Senate candidate won’t back filibusters

Senate filibusters have encouraged minority rule and given the chamber an inflated sense of its importance, says a North Dakota Democratic U.S. Senate candidate who promised Friday to oppose almost any filibuster if he is elected.

By: By Dale Wetzel, The Associated Press, The Jamestown Sun

BISMARCK — Senate filibusters have encouraged minority rule and given the chamber an inflated sense of its importance, says a North Dakota Democratic U.S. Senate candidate who promised Friday to oppose almost any filibuster if he is elected.

Tracy Potter, a state senator from Bismarck, said his promise would apply whether Republicans or Democrats control the Senate during his term. Democrats now hold a majority, but Republicans believe they have an outside chance at winning control in the November election.

If a proposed action is filibustered in the Senate, it means the proposal needs support from at least 60 of the 100 senators, instead of a simple majority. The filibuster has been most prominently used recently to block health-care legislation.

Potter told a news conference that he would push to eliminate the Senate’s filibuster rules. Failing that, he said he would support filibusters only for lifetime appointments to federal judgeships and the U.S. Supreme Court.

“Something as trivial as an appointment to a five-year term on the National Labor Relations Board cannot be failing” because supporters can’t muster the 60 Senate votes needed to break a filibuster, Potter said.

He was referring to the nomination of union lawyer Craig Becker to the NLRB. In a vote earlier this month, only 52 senators voted to end the filibuster.

The Becker vote was “simply obstructionism, and it’s minority rule,” Potter said. “The minority cannot rule. It’s not right. It’s not the American way.”

Potter is the only declared Democratic candidate for the Senate seat being vacated by Democrat Byron Dorgan, who decided not to run for re-election. Gov.

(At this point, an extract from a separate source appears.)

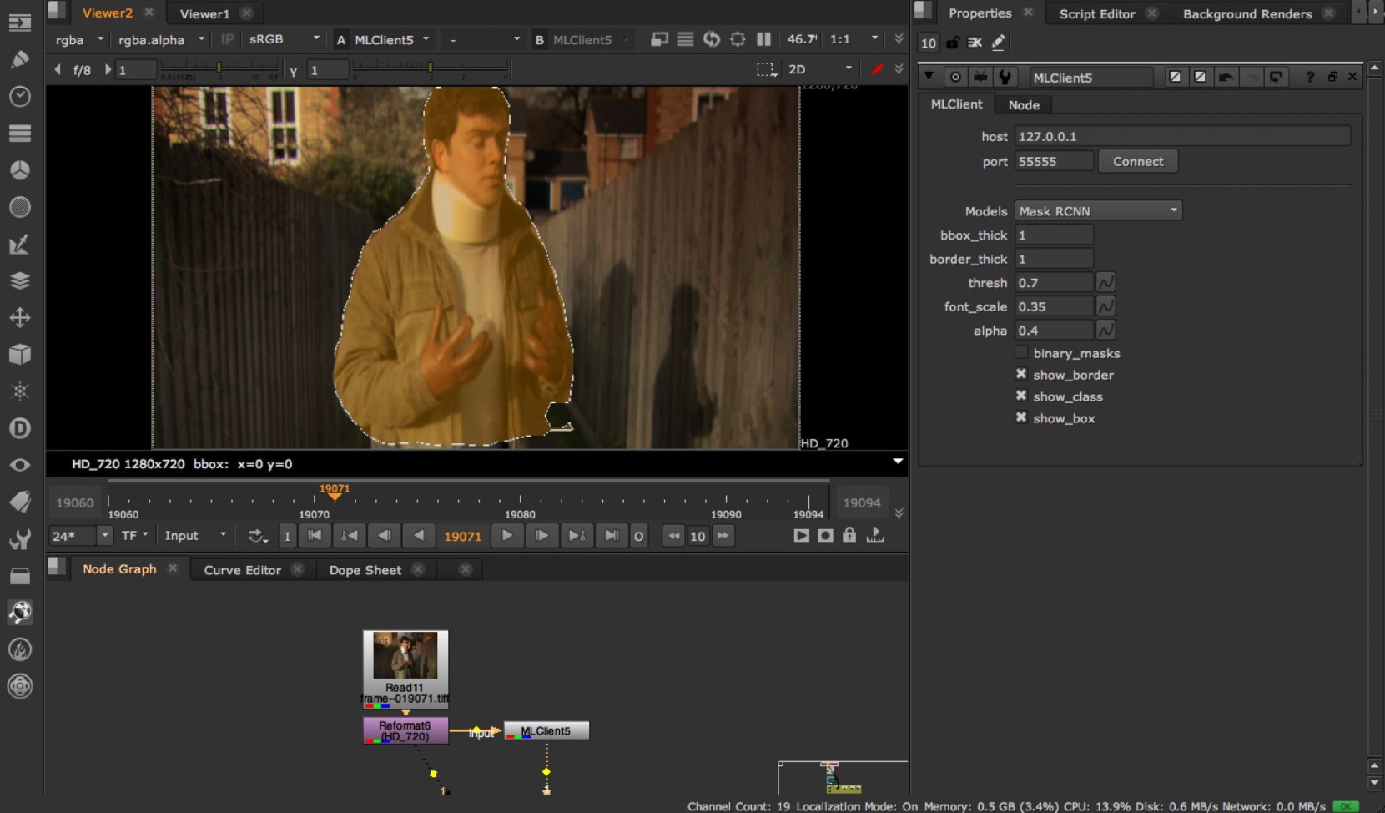
Task: Open the Script Editor tab
Action: (1096, 13)
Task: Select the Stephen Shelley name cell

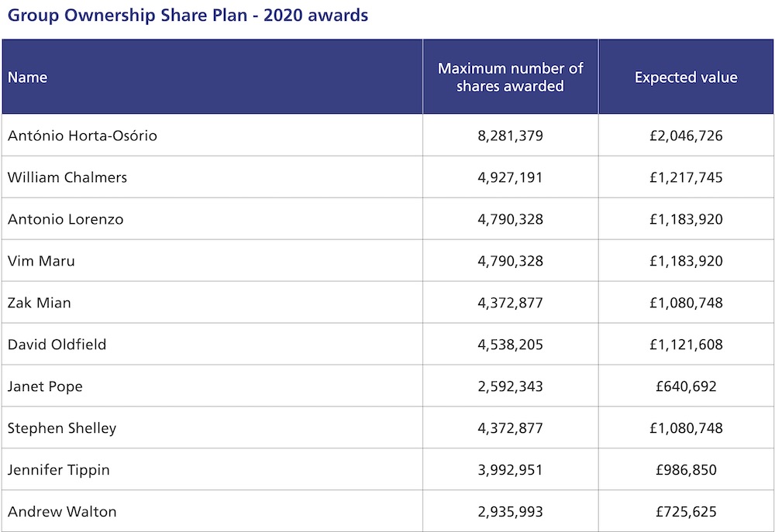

John Hoeven and Paul Sorum, a Fargo architect, are candidates for the GOP endorsement to run for Dorgan’s seat.

Don Larson, Hoeven’s campaign manager, said the filibuster has been useful in blocking a massive government overhaul of health care.

“There are instances where the filibuster slows the process down in order for the public to give more input to their elected officials,” Larson said. “You have to look at (the use of a filibuster) on a case-by-case basis ... When it comes to substantive legislation, you can’t say never.”

Potter said the filibuster has made senators “too important” compared to the House and the federal executive and judicial branches.

“I have sometimes chastised my colleagues (in the North Dakota Senate) that they are overreaching,” Potter said. “We have to have limitations on our power, and recognize our appropriate roles in the system.”